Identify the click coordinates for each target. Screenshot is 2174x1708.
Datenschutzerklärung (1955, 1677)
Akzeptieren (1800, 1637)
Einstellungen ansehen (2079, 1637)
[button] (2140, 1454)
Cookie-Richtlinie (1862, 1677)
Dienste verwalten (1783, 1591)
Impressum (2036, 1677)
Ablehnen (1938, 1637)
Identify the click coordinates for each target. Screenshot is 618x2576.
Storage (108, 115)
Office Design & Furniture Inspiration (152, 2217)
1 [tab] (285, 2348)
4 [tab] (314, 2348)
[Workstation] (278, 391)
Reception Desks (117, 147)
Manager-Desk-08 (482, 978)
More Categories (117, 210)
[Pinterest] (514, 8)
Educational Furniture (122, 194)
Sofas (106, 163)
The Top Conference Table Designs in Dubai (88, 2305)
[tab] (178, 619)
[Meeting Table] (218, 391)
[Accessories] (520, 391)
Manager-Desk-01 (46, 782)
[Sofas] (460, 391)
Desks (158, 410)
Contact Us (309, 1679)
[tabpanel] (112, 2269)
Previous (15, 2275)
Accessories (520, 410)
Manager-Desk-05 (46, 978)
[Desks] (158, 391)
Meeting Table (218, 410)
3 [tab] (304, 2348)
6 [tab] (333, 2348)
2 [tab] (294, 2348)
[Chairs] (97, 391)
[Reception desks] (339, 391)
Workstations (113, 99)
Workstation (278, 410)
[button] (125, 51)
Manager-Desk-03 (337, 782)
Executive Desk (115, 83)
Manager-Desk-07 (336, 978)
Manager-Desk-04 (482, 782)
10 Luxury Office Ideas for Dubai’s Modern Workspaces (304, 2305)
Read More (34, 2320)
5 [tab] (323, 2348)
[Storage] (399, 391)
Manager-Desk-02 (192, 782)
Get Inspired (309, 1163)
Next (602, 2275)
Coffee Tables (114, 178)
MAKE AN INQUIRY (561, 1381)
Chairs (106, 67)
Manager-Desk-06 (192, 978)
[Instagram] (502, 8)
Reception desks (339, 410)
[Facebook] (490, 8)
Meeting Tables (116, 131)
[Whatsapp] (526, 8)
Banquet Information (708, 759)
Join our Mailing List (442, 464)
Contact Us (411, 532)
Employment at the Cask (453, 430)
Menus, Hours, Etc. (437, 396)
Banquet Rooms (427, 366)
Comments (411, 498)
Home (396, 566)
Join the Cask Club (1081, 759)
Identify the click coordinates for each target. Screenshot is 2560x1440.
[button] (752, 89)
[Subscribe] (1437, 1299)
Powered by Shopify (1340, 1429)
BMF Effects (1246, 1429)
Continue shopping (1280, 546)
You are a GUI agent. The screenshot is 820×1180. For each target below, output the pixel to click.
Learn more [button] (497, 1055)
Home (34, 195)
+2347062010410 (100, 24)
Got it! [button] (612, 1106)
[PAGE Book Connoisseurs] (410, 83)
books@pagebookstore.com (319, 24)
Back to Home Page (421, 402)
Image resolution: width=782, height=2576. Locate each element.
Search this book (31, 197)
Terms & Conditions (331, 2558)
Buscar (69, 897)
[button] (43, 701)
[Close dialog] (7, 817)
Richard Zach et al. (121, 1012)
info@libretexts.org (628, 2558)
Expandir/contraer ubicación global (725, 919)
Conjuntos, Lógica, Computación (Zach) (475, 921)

********************

The lines holding the string "Office" in the listing above are what you should copy out.

Office Design & Furniture Inspiration (152, 2217)
10 Luxury Office Ideas for Dubai’s Modern Workspaces (304, 2305)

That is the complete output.